Fred Craddock, popular Disciples' preacher and scholar, tells the story of his experience studying in Tuebingen, German, in 1969.  At the time he did not know a lot of German so when he would take the train to another part of the country, he would always try to sit some place where there were lots of other people so the conversation would never depend on him.  Trains, in Europe, you understand have these little cubicles where you sit facing one another, rather than staring at the back of someone's head, you are sitting knee to knee with four or five others, much more conducive for conversation.  So Fred would always sit in a compartment where there were several others and he could just smile and say 'Ja' or 'Nein' and impress people with this linguistic ability so that no one would catch own that he wasn't one of them.

One particular day he was head back to Tuebingen and the train was full.  He got to the very end of the train, only one compartment left, and wouldn't you know it, it had just one person, an older woman.  Fred entered in, said ' Guten Tag.'  She smiled and nodded.  Fred sat down, thought for several miles, formulated a good sentence in his mind, made sure it was conjugated properly, all in the right order and said, 'Sehr schoen Heute, nicht wahr?'  'Nice day, isn't it?'  She nodded and smiled.  Fred thought to himself, I know more German than this lady.  Fred was feeling brave now so he added, 'I'm headed for Tuebingen, and you?'  She replied, simply, 'Rohstock'.  Fred thought, 'Rohstock, Rohstock?

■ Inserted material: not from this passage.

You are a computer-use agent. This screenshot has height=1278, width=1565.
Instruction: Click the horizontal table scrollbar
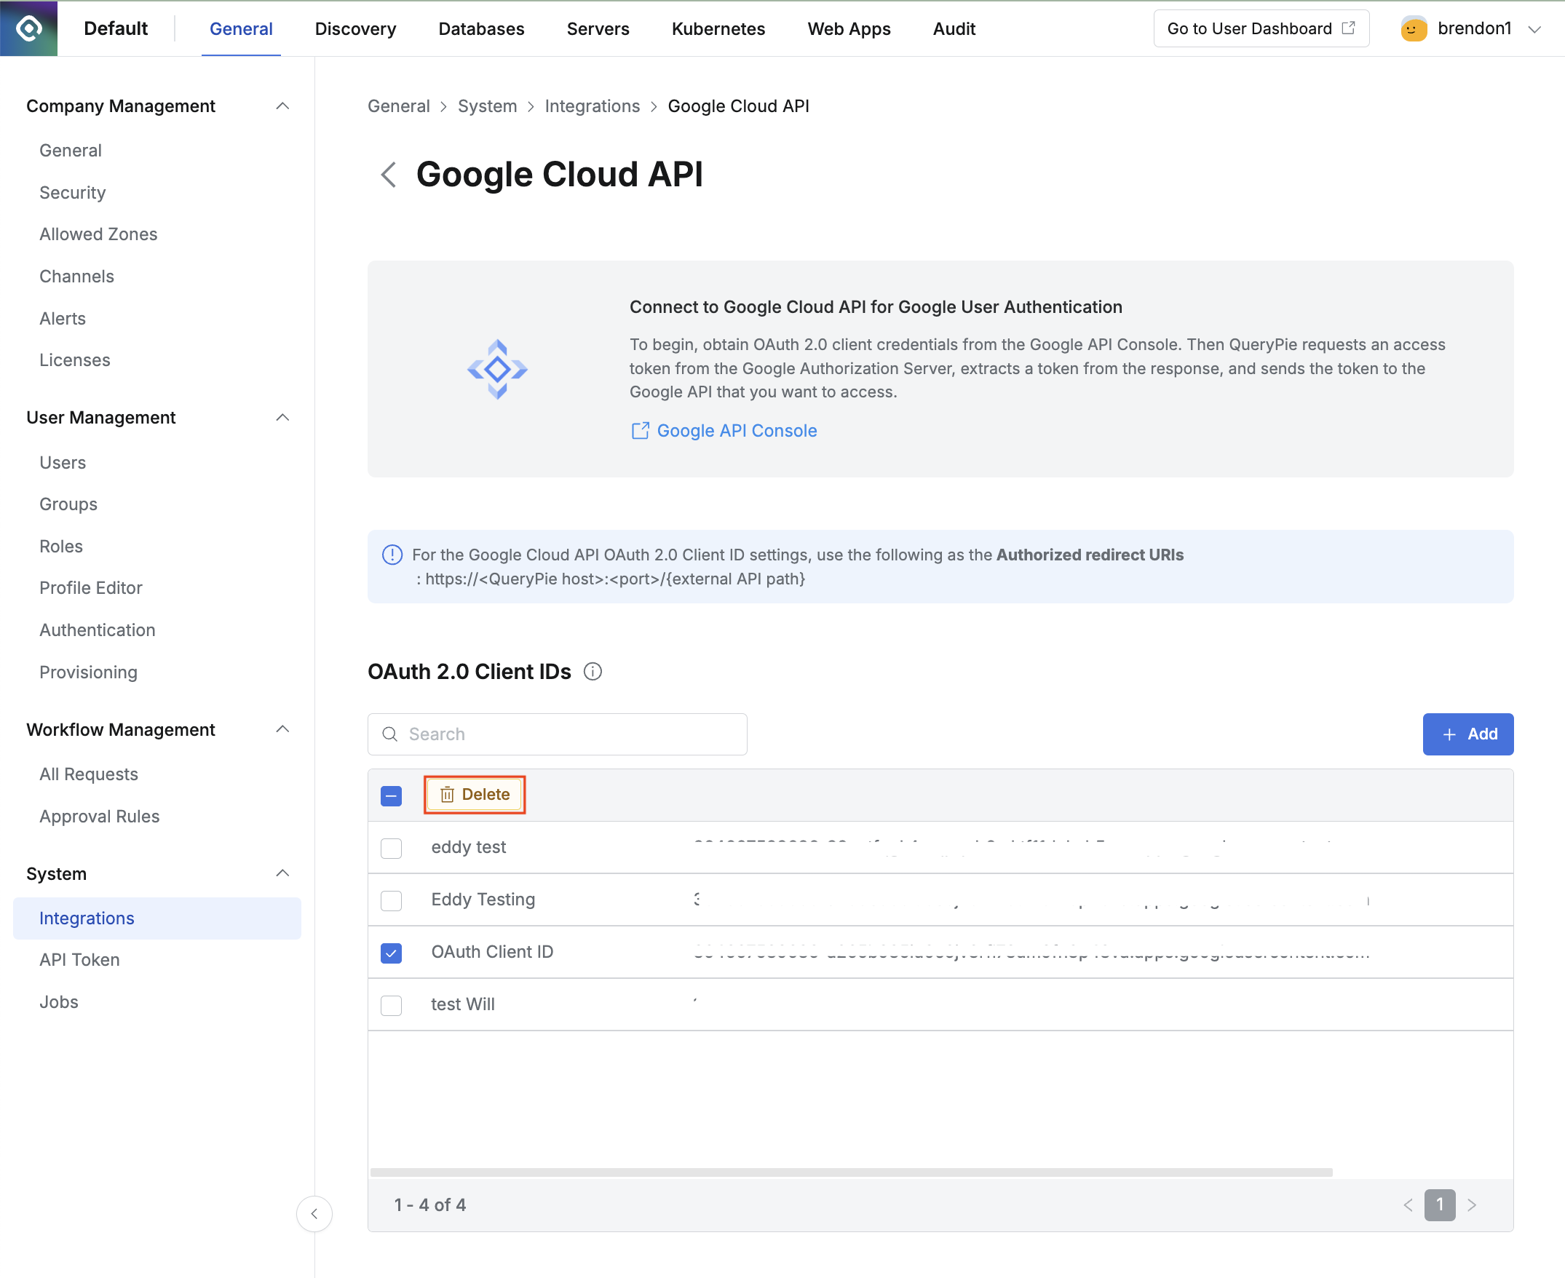850,1171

That's on the other side of the wall, that's in East Germany, Communist Germany!'  He bluntly asked, 'Are you from Communist Germany?'  She answered, 'East Germany.'  Fred had never met someone from East Germany before.  He didn't know why, but for some reason he dared to ask, 'Are you a communist?'  'No,' she said, 'I'm a Christian.'  Fred sighed, somewhat relieved I supposed, and said, 'So am I, from America.'  'Yes,' she said, 'I can tell.'

So they began to tell stories of what it was like to live as a Christian in a communist country and what it was like to live as a Christian in a capitalist country.  They shared stories of their families and got out pictures of their children and grandchildren.  She was on her way home from Switzerland, had been celebrating Christmas with grandchildren there and was bring back present for grandchildren in Rohstock.  One of the gifts was a music box that played Silent Night.  She wound it up and as they moved through that dark German night they sang together that favorite carol of both countries.  It was a wonderful fellowship, the two of them.

Fred was beginning to get a little hungry.  He had picked up a sandwich from a vending machine in the train station.  He decided it would not be polite to eat in front of her so he figured he would just break it in half and share it with his new friend.  But German bread is not like American bread, not made by Wonder.  And this particular bread had obviously spent some time in the vending machine.  First he tried to tear in it half, then he tried breaking it, then he tried hitting it on his knee.  Finally he got it into two pieces.  By that time he realized that she had taken out an orange, carefully peeled it and divided it in neatly in half.  She offered to him half an orange and he to her half a sandwich.  They came to Stuttgart where they were to change trains, one for Tuebingen, one for Rohstock.  So they said their goodbyes.  Fred said, 'God be with you'.  She answered, 'and with you.'

Fred says every since then, whenever he goes to a church, he always checks their menu, to see what they serve.  He says that he has discovered that where they serve half a sandwich and half an orange, it is a Christian church where the spirit of Christ is alive.  But where they serve whole sandwiches and whole oranges, each to their own, that's another story.

When I heard Fred tell this story years ago down in Claremont, he told us that he got to thinking about the lady in Rohstock and started wondering, how far is it from here to Rohstock?  So he got a map and measured precisely how far it was, measured it out in inches and converted it to kilometers.  He asked us, 'Do you know how far it is from here, from this place to Rohstock, where that Christian sister lives.  I know, I measured it.  It is precisely the width of that table.'

You see, if I read Luke right, that table is just as wide as the world.